Dr. Anthony Fauci admitted as much Tuesday. The top medical adviser to President Joe Biden told ABC’s Good Morning America that he had been wearing a mask indoors even after being vaccinated in order to avoid “giving mixed signals” even though it wasn’t necessary from a medical perspective. (RELATED: Fauci Hints That CDC Could Soon Free Children Of Mask Mandates)

Science shows that its incredibly unlikely that someone who is vaccinated will contract COVID-19, it’s even less likely that they will develop serious symptoms and there’s very little chance they will spread the virus to someone else, especially another vaccinated person.

Despite that being known, along with other information such as the incredibly small rate of outdoor coronavirus spread and spread amongst children, the CDC waited until mid-May to update guidance allowing vaccinated individuals to return to a normal life.

Some have speculated that the agency was so slow to follow the science because it wanted more people to get vaccinated first.
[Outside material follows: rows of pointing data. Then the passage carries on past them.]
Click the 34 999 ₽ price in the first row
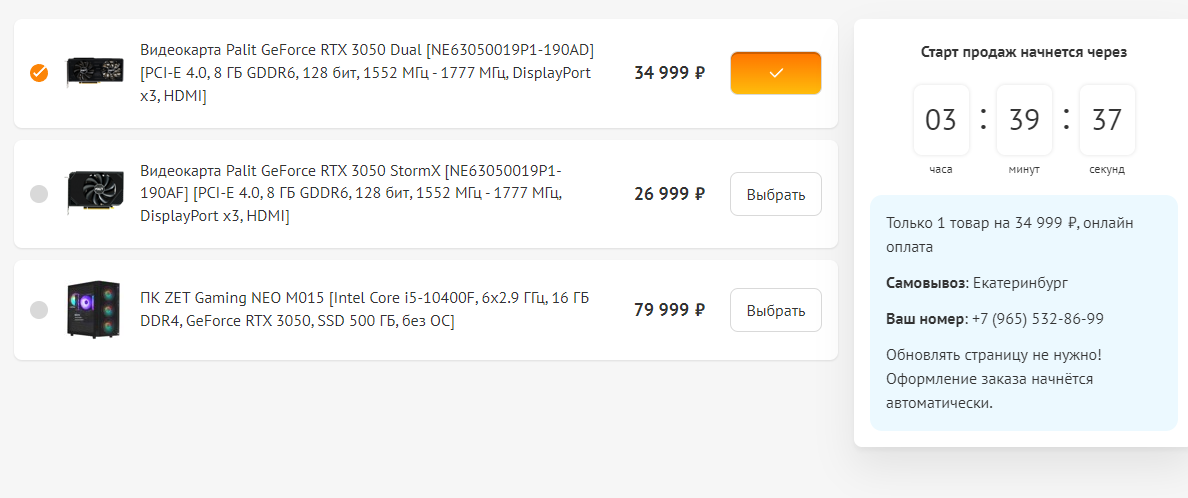point(669,73)

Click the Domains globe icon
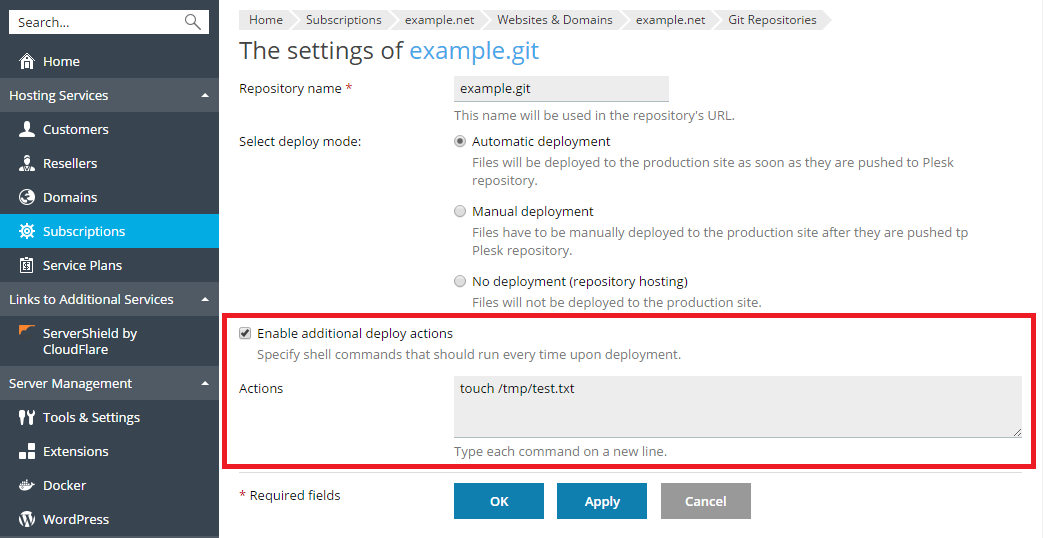pyautogui.click(x=27, y=198)
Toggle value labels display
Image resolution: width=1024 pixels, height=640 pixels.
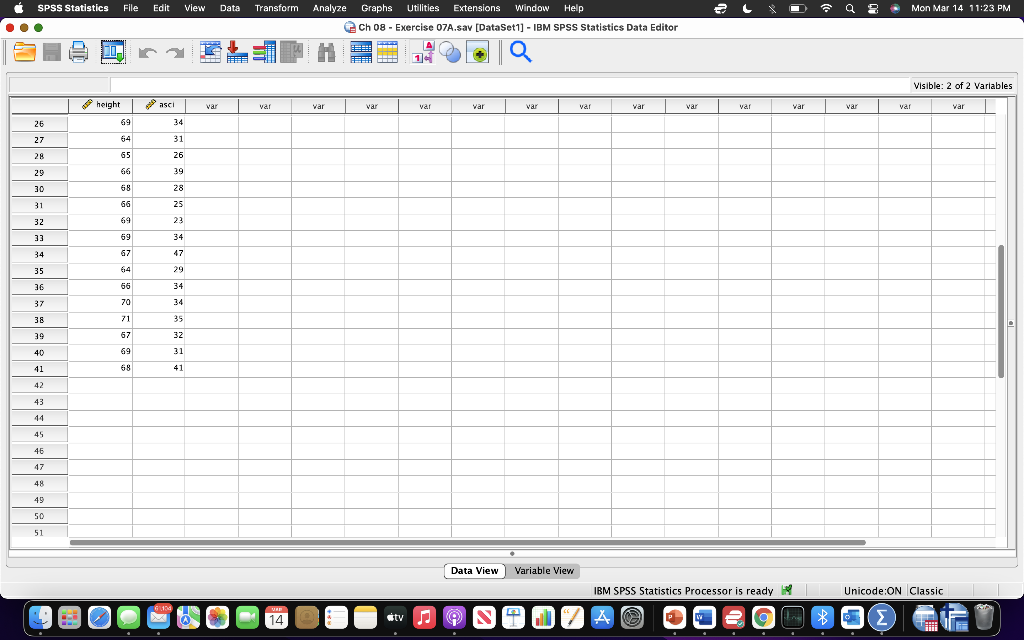[418, 52]
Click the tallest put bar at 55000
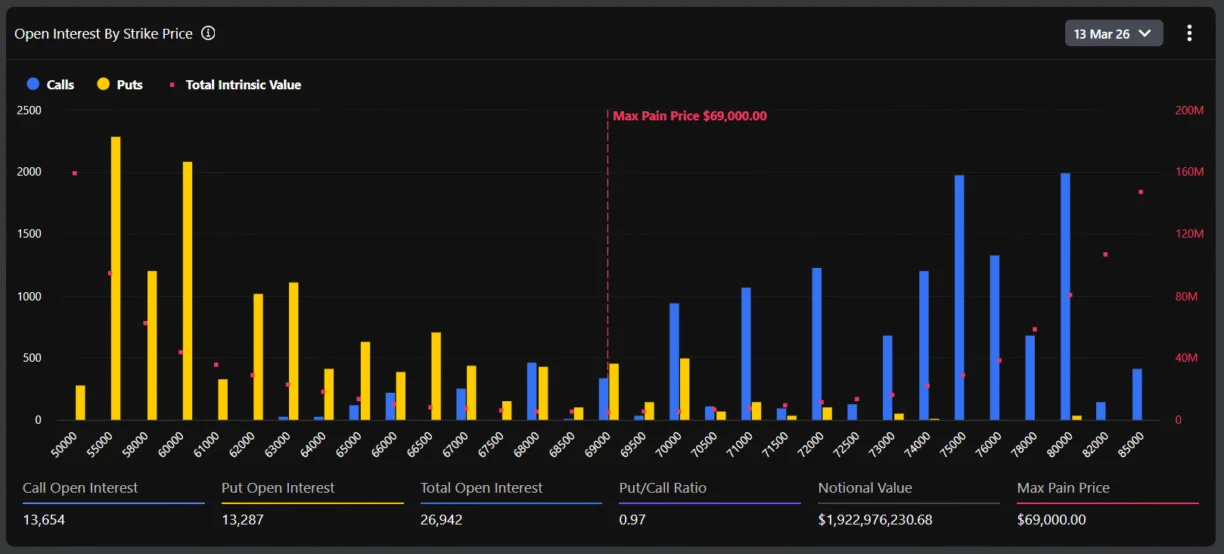Image resolution: width=1224 pixels, height=554 pixels. click(x=116, y=278)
There is no way to know for sure who is and isn’t inoculated, so having different rules for different groups of people could prove complicated as long as tens of millions of American adults haven’t gotten their shot yet.

President Biden and Vice President Kamala Harris issued ultimatums to Americans after the updated guidance was announced: wear a mask, or get a shot.

Releasing guidance for naturally immune individuals would not serve the end of persuading as many people to get vaccinated as possible, which appears to be the number one priority of the CDC. (RELATED: American COVID-19 Deaths Hit Lowest Rate In More Than A Year)

It’s been revealed in numerous studies that contracting, and then recovering from COVID-19 provides some level of natural immunity. Results have varied on just how much immunity is granted; for elderly people, it appears more likely that natural immunity can fade and a person can still be at risk for reinfection.

However, one study found that recovered COVID-19 patients may have as much as 95% protection for an extended period of time. Studies of similar SARS and MERS viruses have found that they grant natural immunity for a period as long as two-to-three years post-infection.

Most experts and research suggest that a vaccine is still a superior option to natural immunity. This is because natural immunity may not be tailored to deal with different variants of the virus the way a vaccine could be, there isn’t as much clinical data on the efficacy of natural immunity as there is for vaccines, and obviously, getting COVID-19 will be worse for the health of most people than getting a vaccine.

However, it stands to reason that someone who has recovered from COVID-19, and thus has natural immunity, could potentially have more freedoms according to CDC guidance than someone who has neither been vaccinated nor had the virus. Providing that flexibility may lead to those individuals having less need to get vaccinated, though, and that is seemingly the new priority of the agency, not following the science.

The Daily Caller reached out to the CDC for comment but did not receive a response.